--- About this exercise ---
Could you extend the passage below on U.S. human rights priorities at the council in Geneva, picking up right after its final sentence?

--- Provided passage ---

-=-=-=-=-

Fourth, the United States will need a programmatic agenda to guide its work on the council. The Biden administration statement today focused on the council as a tool for U.S. foreign policy. To be sure, the United States should play a role across the range of human rights crises, but particularly as it re-engages in Geneva in a serious way, conditions around the globe counsel a focused approach, one in which the United States identifies a set of priorities. In a recent article for Just Security, U.S. Representative Katie Porter and I proposed a set of principles to guide such a prioritization.
A Tool for Domestic Governance and Justice
At the heart of those priorities should be a commitment to rethinking how human rights can be a tool for domestic governance and justice. For decades, the United States has considered human rights almost entirely a foreign policy tool. That posture has been rooted in racism, a rejection of human rights’ relevance by segregationists at the dawn of the modern human rights movement. With former U.S. Ambassador to the U.N. Susan Rice now leading the Domestic Policy Council, there is perhaps a real possibility for integrating the global into the domestic, and for making good on U.S. obligations under human rights law to implement those legal provisions at all levels of American governance.
On the council itself, some of the U.S. priorities may be regional and would thus track objectives reflected across State Department bureaus and the White House. To the extent priorities are programmatic, leading candidates may include a strong anti-racism agenda; an integration into U.S. policy of commitments to the kinds of rights embodied in the International Covenant on Economic, Social and Cultural Rights; a focus on gender and other marginalized groups worldwide; a counter-authoritarianism policy with the promotion of civic space and democratic reinforcement at its center; and digital rights, focused on confronting the Chinese model of control and censorship, developing efforts against the spread of private surveillance tools, and engaging in the business and human rights agenda more broadly.

-=-=-=-=-

--- Extracted information ---
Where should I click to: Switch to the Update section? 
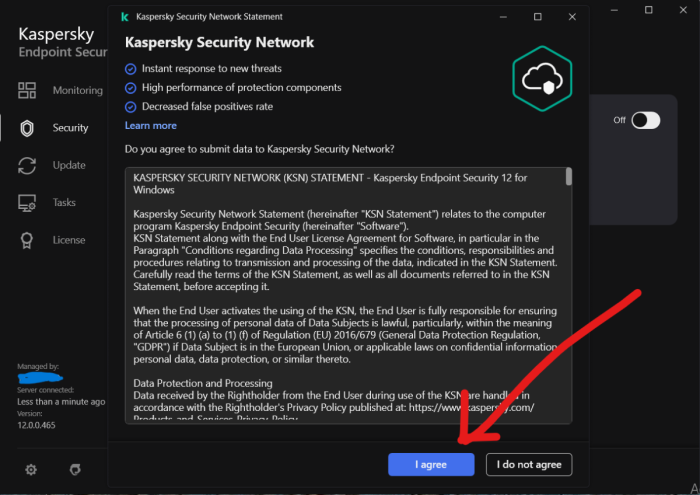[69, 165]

-=-=-=-=-

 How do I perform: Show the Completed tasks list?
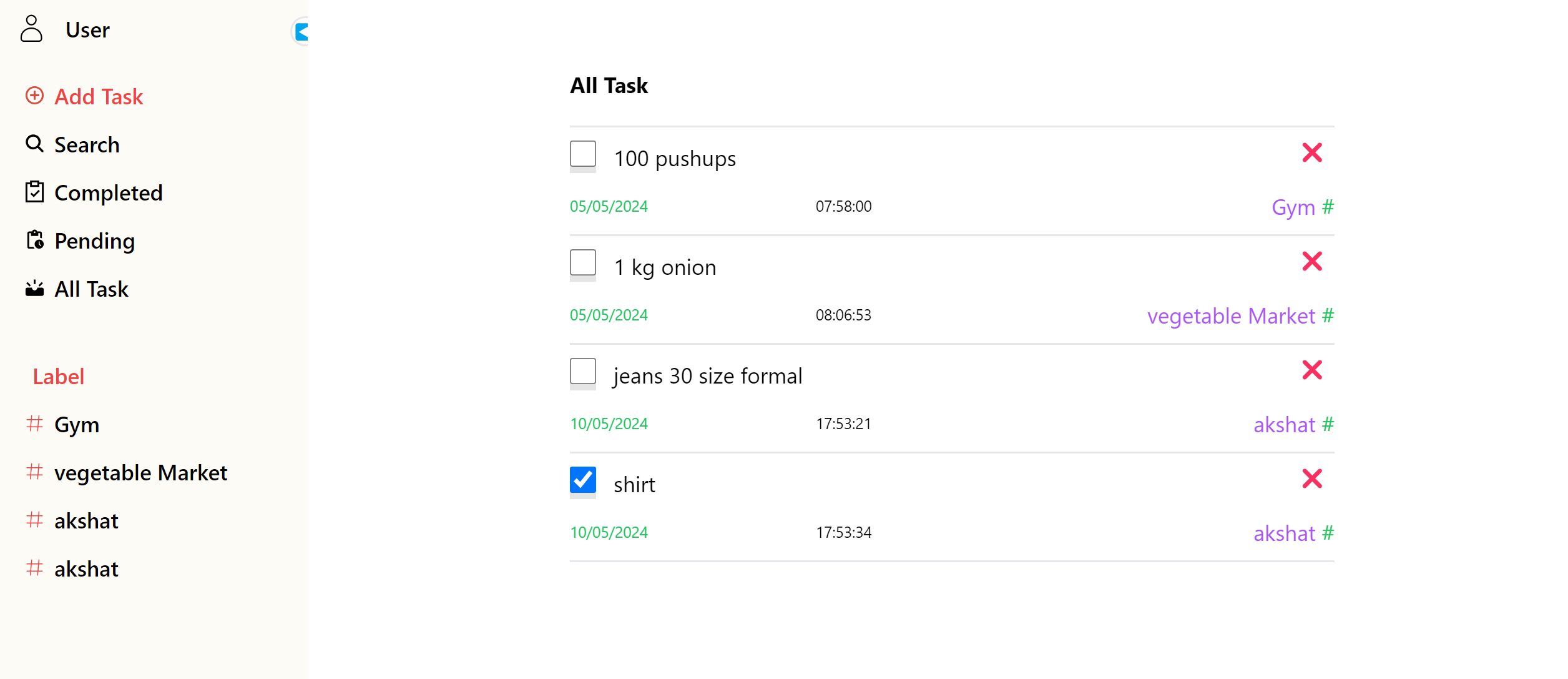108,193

-=-=-=-=-

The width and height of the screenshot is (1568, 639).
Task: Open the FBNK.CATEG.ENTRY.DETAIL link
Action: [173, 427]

-=-=-=-=-

--- Written answer ---
Needless to say, the pandemic will loom large over all discussions at the council, both literally and figuratively. The United States should also consider how a health and human rights agenda at the council, linking up with efforts at the World Health Organization, could offer concrete support for global health initiatives at the heart of the pandemic.
The human rights system within the U.N. and beyond faces an extraordinary array of challenges. Luckily, the Biden administration enters the field with two major advantages. First, the State Department has genuine human rights and institutional expertise. It can draw on that expertise, in Washington and in missions worldwide, to pursue a human rights policy with global and domestic impact. Second, U.S. partners are eager to know how the Biden administration will not only distinguish itself from the past four years but engage in a way that acknowledges American limitations. It’s an opportunity for a different kind of American leadership.